The Steps to Healing From Betrayal
- Releasing the feelings rather than staying stuck with them
It is vitally important to find healthy ways of releasing the outrage, heartbreak and helplessness over the other person that occurs in betrayal. The first step in releasing these very painful feelings is to move into compassion for yourself. Too often, we may blame ourselves for not seeing the signs of betrayal and getting caught unawares, but we must remember that we are human and can't always know what's happening.
It is unhealthy for us to get stuck with the deep pain of heartbreak and helplessness, or stuck feeling like a victim. Stuck feelings can cause illness, and this is the last thing we need while dealing with betrayal.
The way to release stuck feelings is to be very kind and gentle with ourselves, acknowledging how very hard it is to go through a betrayal. You might want to roll up a towel and beat the outrage out on a bed, saying all you wish you could say to the person who betrayed you. This might release tears and when the tears come, allow them to flow, being very tender with yourself. It's healthy to cry it out and unhealthy to be stoic.
- Open to learning about what the betrayal can teach you
Every challenge in life has lessons for us, and once we move some of the very painful feelings through, we can then learn. The two primary things we want to learn about are:
Is there some way I betrayed myself by giving myself up – abandoning my self in some way?

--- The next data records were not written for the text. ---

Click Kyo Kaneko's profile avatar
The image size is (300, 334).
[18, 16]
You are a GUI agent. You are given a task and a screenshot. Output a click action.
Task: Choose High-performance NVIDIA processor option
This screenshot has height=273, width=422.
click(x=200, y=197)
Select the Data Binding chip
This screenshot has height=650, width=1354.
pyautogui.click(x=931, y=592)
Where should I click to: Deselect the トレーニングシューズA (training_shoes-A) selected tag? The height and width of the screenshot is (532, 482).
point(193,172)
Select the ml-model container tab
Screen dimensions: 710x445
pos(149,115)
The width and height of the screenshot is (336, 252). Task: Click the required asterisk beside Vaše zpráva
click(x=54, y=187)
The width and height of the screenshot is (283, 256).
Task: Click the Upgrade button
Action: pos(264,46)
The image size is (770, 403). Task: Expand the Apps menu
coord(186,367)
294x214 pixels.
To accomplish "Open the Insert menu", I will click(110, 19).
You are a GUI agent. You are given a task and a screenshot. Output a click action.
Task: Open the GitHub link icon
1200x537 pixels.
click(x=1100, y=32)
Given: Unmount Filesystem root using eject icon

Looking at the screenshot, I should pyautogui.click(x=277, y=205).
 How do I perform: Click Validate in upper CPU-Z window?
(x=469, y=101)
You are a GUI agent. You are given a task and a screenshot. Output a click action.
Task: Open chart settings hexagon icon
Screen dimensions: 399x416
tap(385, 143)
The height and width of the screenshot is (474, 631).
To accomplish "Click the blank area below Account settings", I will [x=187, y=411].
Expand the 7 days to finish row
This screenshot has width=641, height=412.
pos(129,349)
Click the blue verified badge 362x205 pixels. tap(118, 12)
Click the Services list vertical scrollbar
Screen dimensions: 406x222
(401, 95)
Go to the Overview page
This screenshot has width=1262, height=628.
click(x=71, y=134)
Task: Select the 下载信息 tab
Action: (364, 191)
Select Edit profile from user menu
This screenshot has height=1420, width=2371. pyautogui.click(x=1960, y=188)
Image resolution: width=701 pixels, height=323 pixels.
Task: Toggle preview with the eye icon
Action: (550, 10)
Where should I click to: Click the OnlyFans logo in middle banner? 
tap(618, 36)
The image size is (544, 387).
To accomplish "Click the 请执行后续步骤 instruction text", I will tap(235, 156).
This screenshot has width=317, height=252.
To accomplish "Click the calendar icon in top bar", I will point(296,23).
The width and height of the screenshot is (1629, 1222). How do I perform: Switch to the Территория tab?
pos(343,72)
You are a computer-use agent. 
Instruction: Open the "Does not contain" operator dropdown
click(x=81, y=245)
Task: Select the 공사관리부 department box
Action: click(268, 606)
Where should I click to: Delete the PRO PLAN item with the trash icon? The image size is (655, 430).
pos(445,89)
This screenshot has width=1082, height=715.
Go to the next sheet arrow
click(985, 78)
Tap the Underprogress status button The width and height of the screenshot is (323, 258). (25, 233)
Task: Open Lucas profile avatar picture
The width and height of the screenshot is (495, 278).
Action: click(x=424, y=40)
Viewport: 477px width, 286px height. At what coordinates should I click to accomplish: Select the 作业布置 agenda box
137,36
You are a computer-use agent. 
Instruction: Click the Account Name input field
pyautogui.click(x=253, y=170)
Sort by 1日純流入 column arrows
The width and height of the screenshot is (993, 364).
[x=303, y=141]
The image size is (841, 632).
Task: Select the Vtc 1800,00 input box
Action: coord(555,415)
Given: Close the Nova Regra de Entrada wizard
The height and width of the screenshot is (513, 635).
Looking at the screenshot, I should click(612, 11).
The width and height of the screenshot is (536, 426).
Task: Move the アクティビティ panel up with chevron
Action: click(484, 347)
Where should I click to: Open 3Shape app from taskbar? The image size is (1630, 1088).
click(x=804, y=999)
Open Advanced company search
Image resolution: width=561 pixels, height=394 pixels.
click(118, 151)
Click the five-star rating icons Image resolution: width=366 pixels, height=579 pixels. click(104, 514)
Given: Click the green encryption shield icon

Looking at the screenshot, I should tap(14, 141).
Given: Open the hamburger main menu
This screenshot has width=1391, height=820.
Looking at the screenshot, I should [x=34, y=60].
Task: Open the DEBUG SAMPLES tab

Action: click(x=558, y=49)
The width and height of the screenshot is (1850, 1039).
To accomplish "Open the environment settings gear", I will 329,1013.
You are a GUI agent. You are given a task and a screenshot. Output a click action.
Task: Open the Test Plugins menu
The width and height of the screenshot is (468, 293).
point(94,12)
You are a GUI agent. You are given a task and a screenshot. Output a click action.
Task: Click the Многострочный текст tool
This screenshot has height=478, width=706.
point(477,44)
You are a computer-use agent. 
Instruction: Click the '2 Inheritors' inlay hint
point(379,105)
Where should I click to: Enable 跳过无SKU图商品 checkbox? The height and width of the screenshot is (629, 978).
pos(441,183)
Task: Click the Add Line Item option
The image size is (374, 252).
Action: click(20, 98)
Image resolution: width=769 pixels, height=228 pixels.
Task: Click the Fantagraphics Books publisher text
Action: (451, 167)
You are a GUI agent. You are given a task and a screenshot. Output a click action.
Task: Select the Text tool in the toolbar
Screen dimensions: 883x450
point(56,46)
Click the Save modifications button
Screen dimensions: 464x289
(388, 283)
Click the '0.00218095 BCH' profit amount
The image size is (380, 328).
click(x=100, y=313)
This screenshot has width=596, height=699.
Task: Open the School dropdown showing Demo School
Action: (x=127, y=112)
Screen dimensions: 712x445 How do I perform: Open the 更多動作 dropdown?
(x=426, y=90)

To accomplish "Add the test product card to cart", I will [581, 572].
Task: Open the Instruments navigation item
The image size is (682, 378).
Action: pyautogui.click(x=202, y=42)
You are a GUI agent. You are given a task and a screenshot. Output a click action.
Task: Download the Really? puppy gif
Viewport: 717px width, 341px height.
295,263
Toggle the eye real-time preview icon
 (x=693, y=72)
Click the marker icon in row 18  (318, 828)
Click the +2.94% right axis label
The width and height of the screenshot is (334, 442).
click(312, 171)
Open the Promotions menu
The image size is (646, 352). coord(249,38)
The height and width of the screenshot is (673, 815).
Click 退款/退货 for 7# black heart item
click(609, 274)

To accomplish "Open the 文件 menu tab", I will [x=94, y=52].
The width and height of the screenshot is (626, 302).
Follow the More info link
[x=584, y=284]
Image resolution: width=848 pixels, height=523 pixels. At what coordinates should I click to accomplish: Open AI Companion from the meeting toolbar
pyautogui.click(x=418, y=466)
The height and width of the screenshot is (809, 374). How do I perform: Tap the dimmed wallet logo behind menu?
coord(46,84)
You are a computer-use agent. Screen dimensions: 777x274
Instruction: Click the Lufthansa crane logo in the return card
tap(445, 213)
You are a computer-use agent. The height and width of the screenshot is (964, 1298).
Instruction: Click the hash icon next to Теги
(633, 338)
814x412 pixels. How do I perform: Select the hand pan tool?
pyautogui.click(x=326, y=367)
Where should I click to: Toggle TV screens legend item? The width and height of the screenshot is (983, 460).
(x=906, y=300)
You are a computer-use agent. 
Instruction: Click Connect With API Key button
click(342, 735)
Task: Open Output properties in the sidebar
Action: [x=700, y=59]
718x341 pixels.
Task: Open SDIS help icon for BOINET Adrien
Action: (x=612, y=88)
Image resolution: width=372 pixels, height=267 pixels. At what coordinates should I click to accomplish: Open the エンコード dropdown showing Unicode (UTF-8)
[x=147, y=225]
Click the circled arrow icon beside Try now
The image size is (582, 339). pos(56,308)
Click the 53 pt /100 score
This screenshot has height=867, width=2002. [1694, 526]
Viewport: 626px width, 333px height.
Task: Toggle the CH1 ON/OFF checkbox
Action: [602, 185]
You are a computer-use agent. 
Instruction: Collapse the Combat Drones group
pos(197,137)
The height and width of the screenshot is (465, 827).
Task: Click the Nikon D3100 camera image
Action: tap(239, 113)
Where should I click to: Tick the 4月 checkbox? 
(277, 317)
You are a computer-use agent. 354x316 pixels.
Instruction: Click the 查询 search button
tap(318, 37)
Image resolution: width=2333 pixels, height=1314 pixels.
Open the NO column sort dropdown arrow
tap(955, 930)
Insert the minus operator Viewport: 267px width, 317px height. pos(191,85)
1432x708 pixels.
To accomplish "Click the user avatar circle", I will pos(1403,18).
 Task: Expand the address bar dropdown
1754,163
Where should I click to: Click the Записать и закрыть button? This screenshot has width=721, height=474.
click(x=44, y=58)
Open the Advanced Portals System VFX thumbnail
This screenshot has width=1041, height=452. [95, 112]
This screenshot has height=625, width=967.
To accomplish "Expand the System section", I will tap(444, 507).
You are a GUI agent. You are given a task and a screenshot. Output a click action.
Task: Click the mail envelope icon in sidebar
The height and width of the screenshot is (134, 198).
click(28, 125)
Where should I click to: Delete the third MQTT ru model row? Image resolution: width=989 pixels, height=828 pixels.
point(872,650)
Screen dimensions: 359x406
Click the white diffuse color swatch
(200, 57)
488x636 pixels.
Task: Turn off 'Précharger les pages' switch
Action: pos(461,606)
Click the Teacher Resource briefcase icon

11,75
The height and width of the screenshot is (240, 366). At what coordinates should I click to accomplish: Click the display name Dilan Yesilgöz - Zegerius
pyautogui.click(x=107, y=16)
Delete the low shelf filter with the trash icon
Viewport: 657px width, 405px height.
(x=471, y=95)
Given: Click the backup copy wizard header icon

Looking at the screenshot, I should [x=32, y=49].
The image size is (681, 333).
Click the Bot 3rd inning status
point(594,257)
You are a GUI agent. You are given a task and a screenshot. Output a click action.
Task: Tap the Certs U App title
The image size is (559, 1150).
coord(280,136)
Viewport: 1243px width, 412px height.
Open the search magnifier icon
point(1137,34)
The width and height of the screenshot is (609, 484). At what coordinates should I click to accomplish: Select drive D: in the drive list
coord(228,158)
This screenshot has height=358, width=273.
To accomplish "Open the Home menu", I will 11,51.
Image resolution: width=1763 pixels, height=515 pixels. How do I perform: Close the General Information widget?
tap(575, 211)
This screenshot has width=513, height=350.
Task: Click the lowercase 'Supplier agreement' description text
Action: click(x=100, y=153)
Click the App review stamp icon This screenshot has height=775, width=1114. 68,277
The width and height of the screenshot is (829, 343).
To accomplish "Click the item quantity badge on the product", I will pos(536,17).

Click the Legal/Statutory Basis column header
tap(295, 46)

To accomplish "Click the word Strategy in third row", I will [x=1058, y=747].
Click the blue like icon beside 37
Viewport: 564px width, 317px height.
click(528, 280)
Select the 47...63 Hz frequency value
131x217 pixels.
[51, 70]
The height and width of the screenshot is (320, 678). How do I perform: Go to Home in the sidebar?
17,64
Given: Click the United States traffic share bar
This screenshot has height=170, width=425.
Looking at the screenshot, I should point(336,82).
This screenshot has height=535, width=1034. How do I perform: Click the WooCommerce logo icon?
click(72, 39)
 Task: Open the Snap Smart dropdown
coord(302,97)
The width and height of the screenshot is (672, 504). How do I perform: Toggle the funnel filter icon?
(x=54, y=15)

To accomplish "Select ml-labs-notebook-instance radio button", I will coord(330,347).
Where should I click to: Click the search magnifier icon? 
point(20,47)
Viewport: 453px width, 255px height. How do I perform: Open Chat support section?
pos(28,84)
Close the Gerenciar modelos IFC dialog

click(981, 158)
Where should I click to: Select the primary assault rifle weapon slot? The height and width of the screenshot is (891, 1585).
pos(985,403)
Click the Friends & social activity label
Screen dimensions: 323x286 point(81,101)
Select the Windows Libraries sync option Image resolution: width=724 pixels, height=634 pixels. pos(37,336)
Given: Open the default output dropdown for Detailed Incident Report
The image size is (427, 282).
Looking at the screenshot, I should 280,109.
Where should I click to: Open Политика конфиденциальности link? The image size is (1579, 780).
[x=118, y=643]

- Is there some way I betrayed myself by not listening to my inner voice, my gut feelings? What did I ignore that I needed to attend to?
Try to answer these questions honestly, but without any judgment toward yourself. Often, but not always, if we had been alert to our gut feelings, we could have known ahead of time that bad things were happening.
Recognize that we all ignore things that are painful for us to see, even though it may eventually result in even more pain. Again, be very compassionate toward yourself for being human and avoiding knowing the truth about some situations.
On the other hand, there may not have been early signs. Sometimes others are very good at seeming to be caring and honest, and we can all get pulled into the illusion of caring and charm. Again, be very compassionate with yourself for not knowing.
- Keep letting go and moving into acceptance
Each time the pain of the heartbreak and helplessness comes up, feel it fully with compassion and then be willing to release it. Don’t allow yourself to get stuck in self-blame, rumination, what-ifs or anger toward the betrayer. None of these will help you to heal. We tend to blame ourselves, stay in anger at the other person or ruminate as ways of not feeling so powerless over the person who betrayed us, but allowing ourselves to get stuck in these feelings only serves to continue to hurt us. The deed is done and cannot be undone. No matter how much you blame the betrayer or yourself, it doesn’t change the fact that it happened. Acceptance of the truth, and of your helplessness over what happened, will help you heal much faster than holding onto anger, blame or rumination.
Keep doing these steps over and over and the times of deep pain will get fewer and fewer. It does take time, but eventually you will have long periods when you don't think about it. There may always be situations that trigger the pain, and when this happens, be very gentle, tender, caring and compassionate toward yourself, again allowing the feelings to move through you.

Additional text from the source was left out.